New research says that if you have ever felt insecure you may be justified. Wait, What?

Ladies, have you ever felt anxiety about negotiating the price on a new car or a new house, or trying to get the best deal possible on a new job offer, worried that you aren’t going to be taken seriously in the negotiation and won’t be able to score the best deal? Come on friends, didn’t Sheryl Sandberg tell you to Lean in and Kattie Kay and Claire Shipman tell you to find your inner over-confidence. Act like the dudes and you’ll be landing sweet deals like they do in no time, right? In fact, if you’ve ever suffered from those sorts of insecurities, new research says that, well actually you were exactly right to feel insecure. Wait..what?

Researchers at the UC Berkley and Abby’s Alma Mater Penn have new evidence showing that women are lied to in negotiations more often than men. The study centered on a hypothetical real estate deal where one side of the deal had an incentive to lie about what exactly they planned to do with the property were they to purchase it. And according to the lead author of the study: “To women.. the buyer’s agents would say, ‘They will be luxury condos,’ but to men, they would say, ‘I can’t tell you.’”  The bottom line? Men said they lied to women 24% of the time but lied to their fellow bro’s only 3%. Women though were also more likely to lie to women. Women said they lied to their sisters 17% of the time and to men 11%.

What’s more, in some instances the men were actually let in on the real skinny of what was going on giving them privileged info. This *never* happened with the women. And this is how bias works.  This is what modern patriarchy looks like. No one said, women should get out of the board room and into the kitchen but the women were systematically more likely to be lied to and judged less competent than their male counterparts.
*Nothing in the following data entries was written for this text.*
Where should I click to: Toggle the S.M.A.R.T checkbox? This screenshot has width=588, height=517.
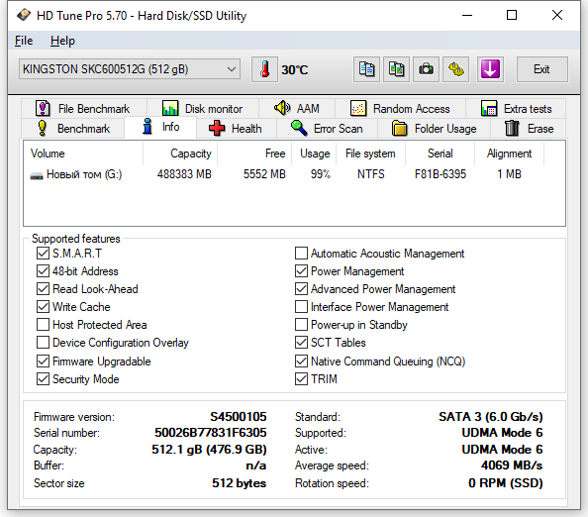point(43,254)
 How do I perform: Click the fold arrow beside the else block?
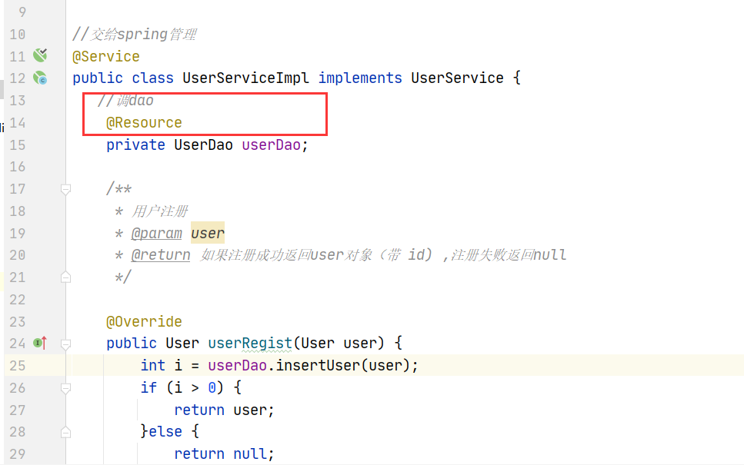tap(65, 432)
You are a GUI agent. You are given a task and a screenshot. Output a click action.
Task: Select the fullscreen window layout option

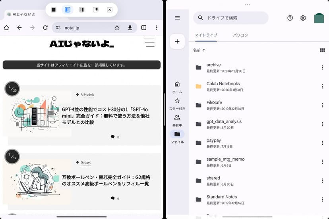pyautogui.click(x=54, y=10)
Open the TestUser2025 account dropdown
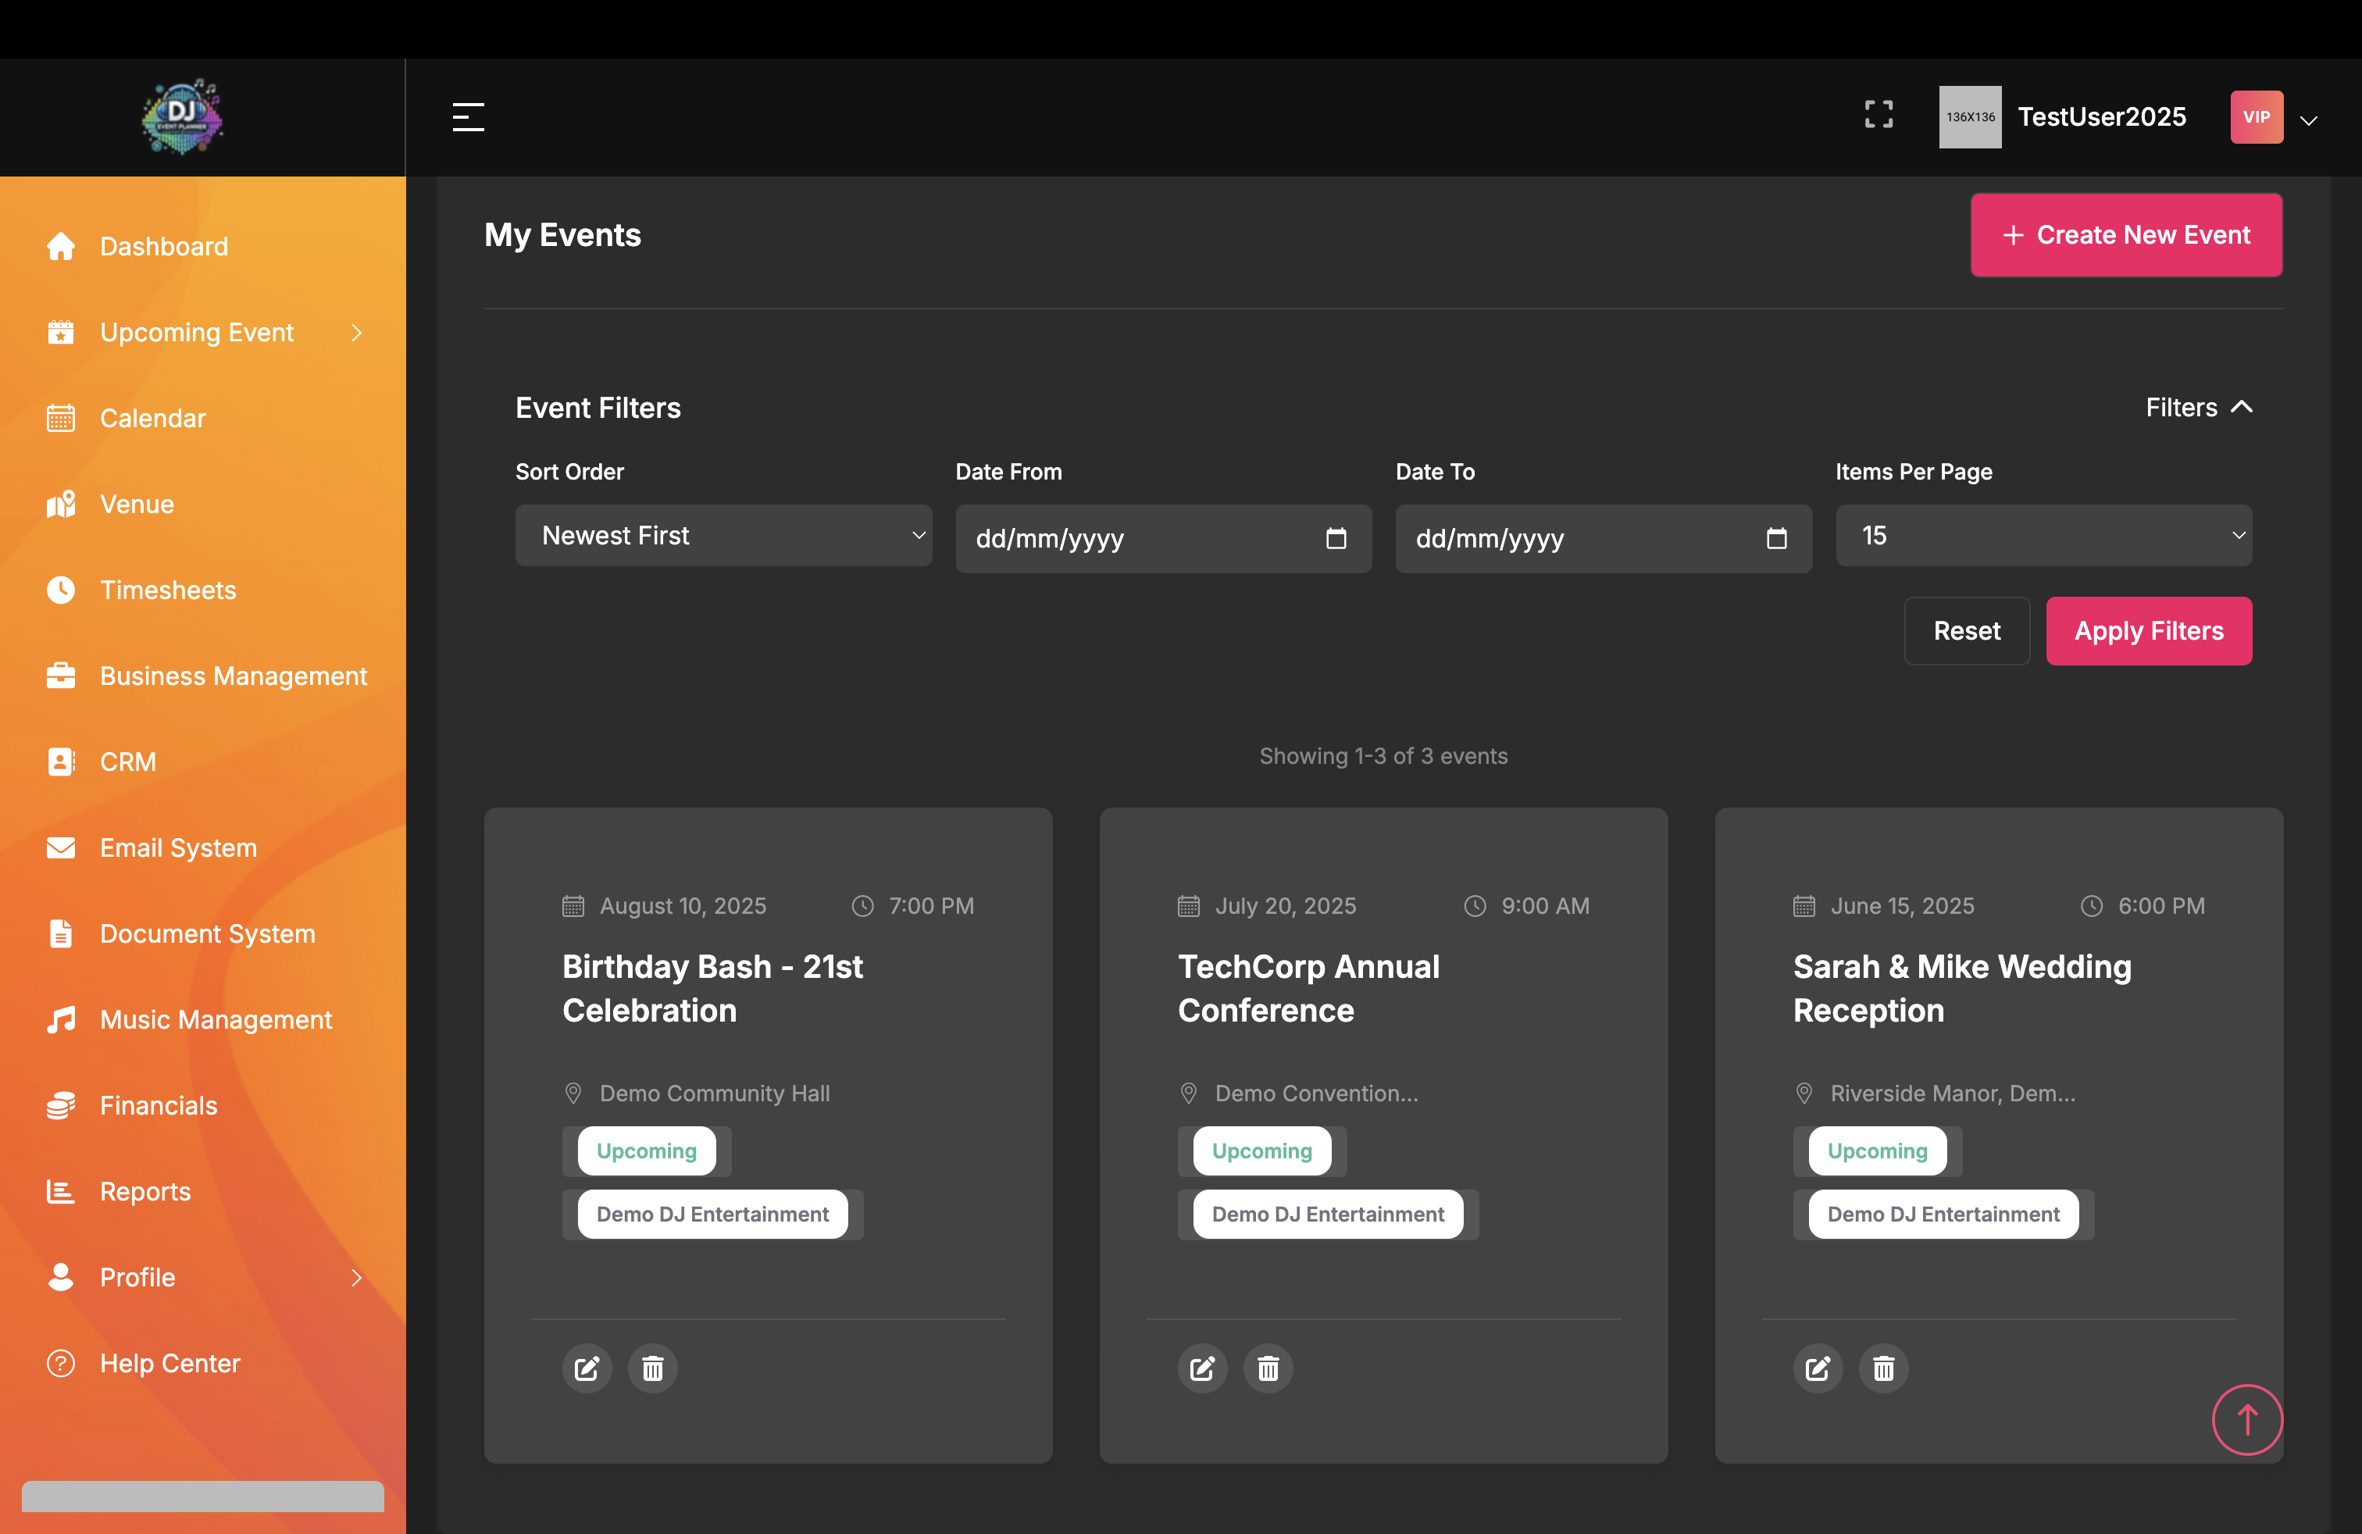The width and height of the screenshot is (2362, 1534). (x=2308, y=119)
This is good info to know and yes Sheryl Sandberg, it’s useful to have strategies to try to overcome these biases but the bottom line is, it’s not women who need to fix themselves, it’s all of us who need to fix a society that unfairly prejudges women.

And even if you *can* find some way to exempt yourself from the rules that normally apply to women through striking a power pose or feigning overconfidence or pretending that your children don’t exist, how is that going to make anything better for the next woman who comes along, assuming that she should have the same shot in this world as a man.

So instead of individually leaning in to our own advancement, how about we lean in collectively to changing the perceptions that are holding women back no matter how much they try to play the game like the boys.